La division recherche et développement du Pentagone (DARPA) a publié le deuxième appel d'offre, précisant qu'elle est prête à payer 110 millions de dollars pour l'élaboration d'un programme appelé « Plan X ». Il s'agit de créer une carte électronique unique qui permettrait d'afficher l'infrastructure militaire de l'ennemi.
 
Avec ces projets, le Pentagone vise certainement les bases militaires, les sites logistiques et les systèmes d'approvisionnement en énergie, explique Evgueni Iouchtchuk, expert en intelligence compétitive dans une interview à La Voix de la Russie.
 
« Dans le situation où les armes et les systèmes de maintien des fonctions vitales sont contrôlés par des ordinateurs, il est tout à fait logique de mettre ces systèmes ou ses armes hors service. Par exemple, aveugler les radars, détruire les systèmes de ciblage de certaines armes, ou faire en sorte que les centrifugeuses des centrales nucléaires s'autodétruisent. Des missions, pour lesquelles il fallait envoyer un raid peuvent désormais être réalisées à l'aide des programmes informatiques ».
Selon les experts, les guerres cybernétiques sont déjà menées régulièrement. Ainsi, l'Iran a subi une cyber-attaque en mai. Téhéran a découvert que les systèmes informatiques de ses structures gouvernementales perdent les données. Les experts ont identifié un virus espion Flame (lien), qui était à l'origine de ces attaques. Pour les employés du laboratoire antivirus russe Kaspersky Lab, ce virus serait l'une des armes informatiques les plus sophistiquées à l'heure actuelle. Il pénètre dans l'ordinateur, copie les informations qui y sont stockées et les envoie au serveur de commande. Ce ver est également capable de pirater des données à partir des téléphones mobiles et les ordinateurs portables.
 
Les sites stratégiques russes sont aujourd'hui systématiquement visés par des cyber-attaques, explique Andreï Massalovitch, directeur de l'intelligence Economique à Dialog Nauka.
 
« Ces attaques sont effectuées systématiquement sur des sites nucléaires, et des sites liés au commerce mondial d'armes. Il existe également des tentatives d'attaque des principaux sites d'information qui ont une influence sur les réseaux, comme Yandex. Nous l'avons tous vu, et pouvons même montrer avec des screen-shots comment tout cela s'est terminé. Cependant, il n'y a pas eu d'attaques malveillantes sur une région ou un pays donné depuis les événements de 2008 à Tskhinval ».

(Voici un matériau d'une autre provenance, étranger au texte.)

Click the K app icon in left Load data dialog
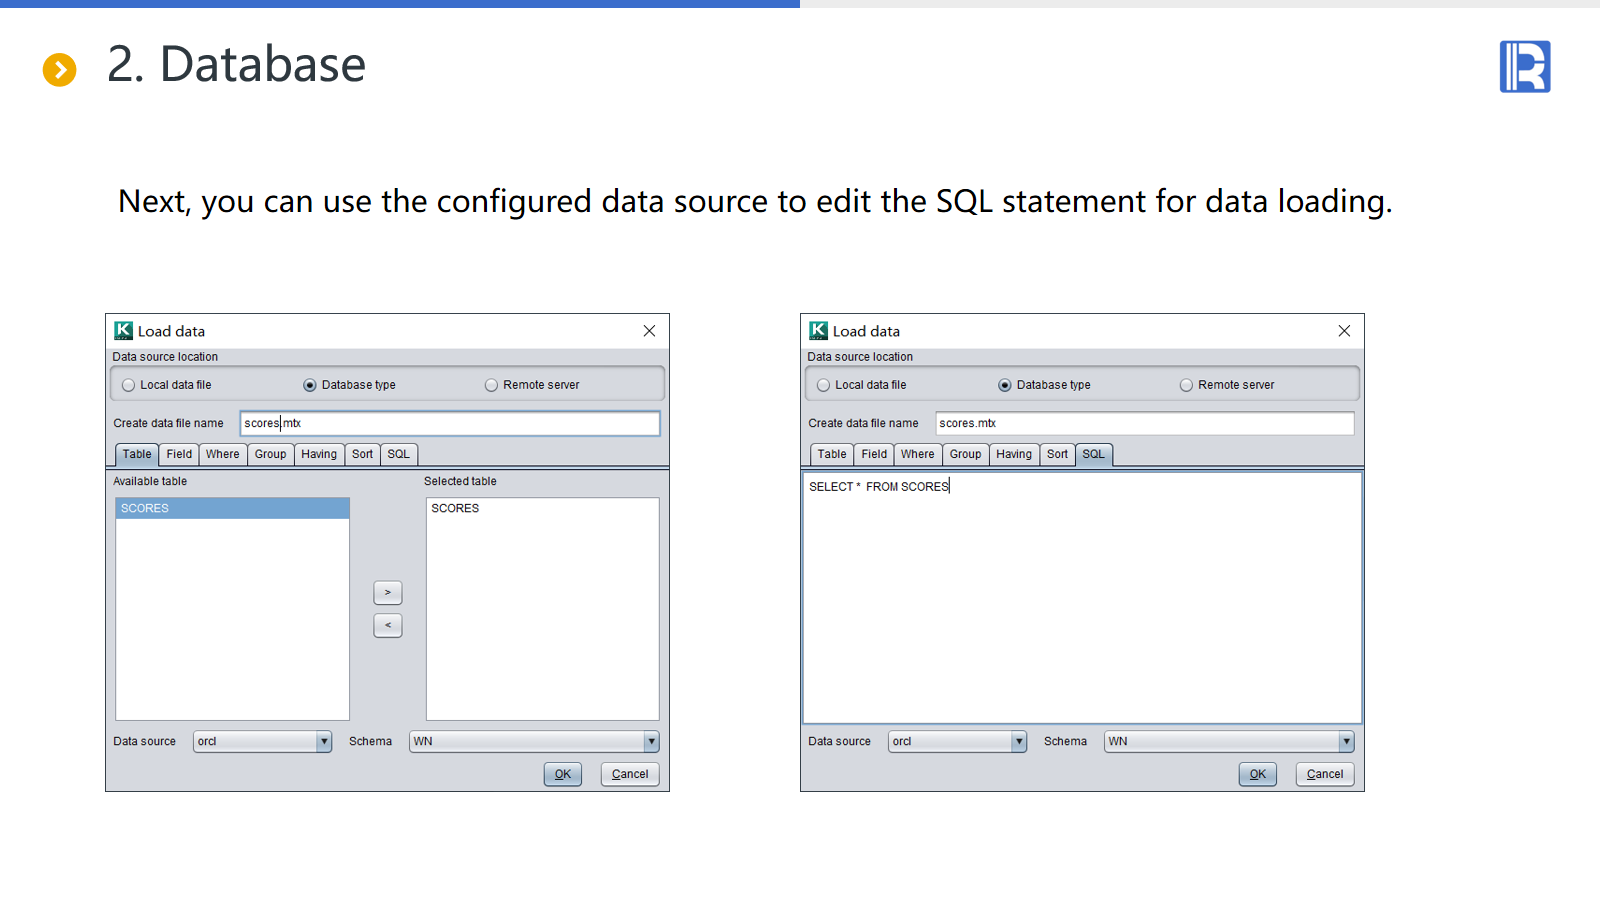 click(x=123, y=331)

Les spécialistes élucident si ces cyber-attaques sont dirigées par de simples hackers ou des groupes spéciaux. La Russie est fortement préoccupée par cette nouvelle menace et tente d'obtenir l'interdiction de l'élaboration et de l'utilisation du cyber-armement auprès de l'ONU. Car les conséquences de ce type d'attaques sont imprévisibles : elles pourraient provoquer le chaos dans certaines régions du monde, ou être même à l'origine d'une nouvelle guerre mondiale.